→ **REQUIREMENT**: Without including any pictures, give back all of the data exactly.

→ **DATA SECTION**:
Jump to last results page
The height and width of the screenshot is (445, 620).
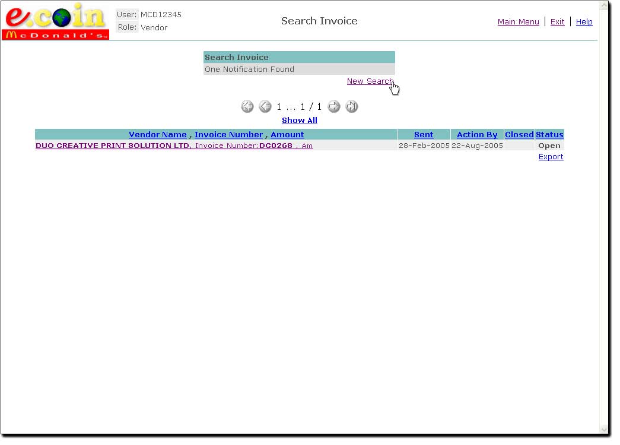click(352, 107)
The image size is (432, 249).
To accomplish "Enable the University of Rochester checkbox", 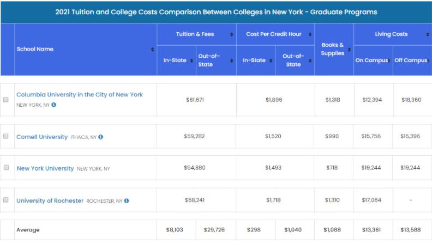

→ **EXERCISE OUTPUT**:
Jump to last results page
The height and width of the screenshot is (445, 620).
click(352, 107)
The image size is (432, 249).
To accomplish "Enable the University of Rochester checkbox", 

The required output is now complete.